No se trata de “bulos”, el lapsus del general desenmascara un fenómeno bien conocido por algunos altos mandatarios actuales que, tras explotarlo, ahora lo sufren
Se trata de una utilización industrial y masiva de perfiles falsos en redes sociales, aparentemente correspondientes a personas individuales, conformando una plataforma de cientos o miles de voces falsas –solo son una– dirigida a influir en la opinión pública. Esta realidad nueva nació y todavía vive en el absoluto vacío legal, lo que permite un uso abierto a fines de todo tipo, incluidos los que pudieran afectar a bienes jurídicos merecedores de protección, como la reputación personal o de una empresa.
Estos nuevos instrumentos cibernéticos, que vienen siendo aprovechados por todos aquellos que por razones políticas o comerciales tienen interés en influir en la opinión pública, contienen una buena dosis de “engaño”. Quienes reciben el mensaje en su móvil no saben que los perfiles que los emiten son falsos y han sido creados deliberadamente, ocultando que son parte de una campaña organizada para difundir un determinado mensaje en favor de quien financia la misma.
Además de abordar cuantos más debates teóricos sobre la libertad de expresión y sus límites mejor, si descendemos a la realidad del problema suscitado por el reciente lapsus del general de la Guardia Civil, la tarea pendiente es para empezar llamar a las cosas por su nombre y estudiar a fondo esta nueva realidad: cuáles son los nuevos instrumentos, qué posibilidades ofrecen, quiénes los están utilizando y para qué. Y solo desde ese conocimiento científico y técnico de ese nuevo “invento” podremos empezar a debatir sobre sus límites y, finalmente, su mejor regulación.

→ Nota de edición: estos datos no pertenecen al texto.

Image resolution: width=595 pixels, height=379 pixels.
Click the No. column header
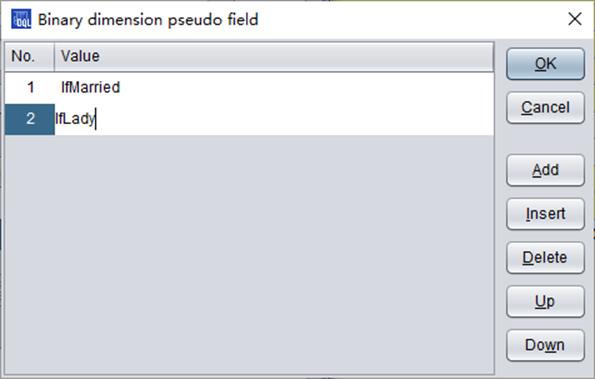[x=30, y=57]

La aparición del vehículo de motor alteró definitivamente el mundo y con su utilización aparecieron nuevos problemas que motivaron una vasta regulación de cientos de normas jurídicas que hicieron compatible su uso con la minoración de sus efectos dañinos, mediante la prevención de sus riesgos o la sanción de su abusiva utilización.
No podemos engañarnos. No se trata de “bulos”, el lapsus del general desenmascara un fenómeno bien conocido por algunos altos mandatarios actuales que, tras explotarlo, ahora lo sufren. Estamos ante la aparición de nuevos instrumentos técnicos capaces de influir en la opinión pública. Hasta ahora, esos nuevos inventos viven escondidos entre bambalinas del poder, como arma secreta o as en la manada de tirios y troyanos, amparados en el vacío legal. Urge sacar a la luz esa nueva realidad, estudiarla y regularla para minorar sus efectos perniciosos o su utilización lesiva para bienes jurídicos merecedores de protección.
José María Calero Martínez, abogado, es socio fundador de E-In Digital.